Die ontwerptekst werd vervolgens zwaar bekritiseerd door de Raad van State, zo bleek uit haar advies dat mei vorig jaar openbaar kwam. Dat heeft ervoor gezorgd dat D66-Kamerlid Anne-Marijke Podt de wet opnieuw heeft aangepast tot de versie die nu voorligt.
Wat zijn dan de belangrijkste verschillen tussen de eerste en de tweede versie van de wet?
In de conceptwet is niet de arts degene die uitmaakt of een oudere met een doodswens zelfdodingsmiddelen krijgt. Dat is aan een levenseindebegeleider; een bijgeschoolde verpleegkundige, gezondheidszorgpsycholoog of psychotherapeut. De Raad van State vond de medische blik van een arts echter noodzakelijk. Daar komt D66 nu deels aan tegemoet: de levenseindebegeleider is verplicht vooraf advies in te winnen bij de arts. Die moet aangeven in hoeverre er bij de oudere in kwestie sprake is van medische kwalen die behandelbaar zijn.
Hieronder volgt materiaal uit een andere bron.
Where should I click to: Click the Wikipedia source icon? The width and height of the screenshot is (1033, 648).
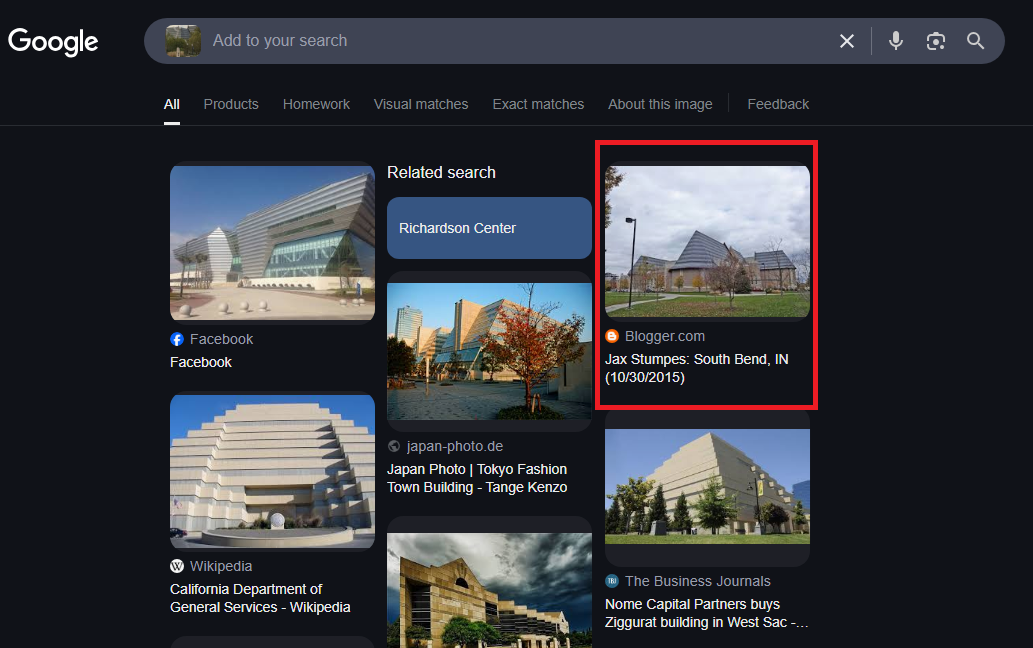(x=177, y=566)
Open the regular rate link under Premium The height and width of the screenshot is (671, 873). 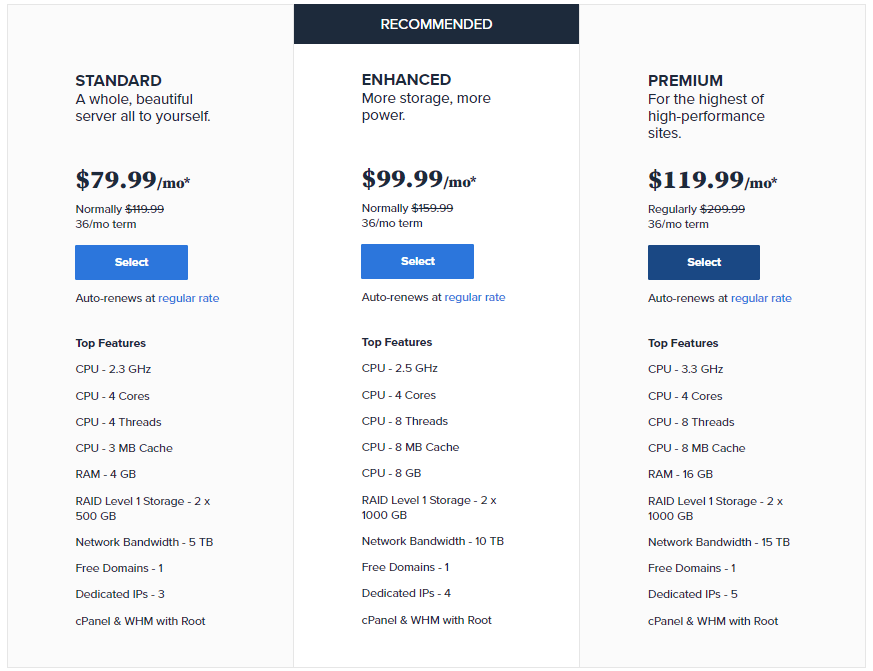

Een tweede verandering hangt hiermee samen: de beslistermijn. In de conceptversie moesten de levenseindebegeleider en de oudere elkaar binnen een termijn van minimaal twee maanden minstens twee keer treffen. Die frequentie en die termijn schaalt D66 nu op: in plaats van twee gesprekken komen er drie, terwijl de beraadtermijn naar zes maanden gaat.
Hoe nu verder?
De verkiezingsuitslag zal medebepalend zijn. Als het initiatief bij de Tweede Kamer blijft, zal D66 de steun vooral proberen te zoeken bij VVD, GL-PvdA, PvdD, FVD en Volt, maar of er een meerderheid voor de wet tot stand komt, is nu nog ongewis.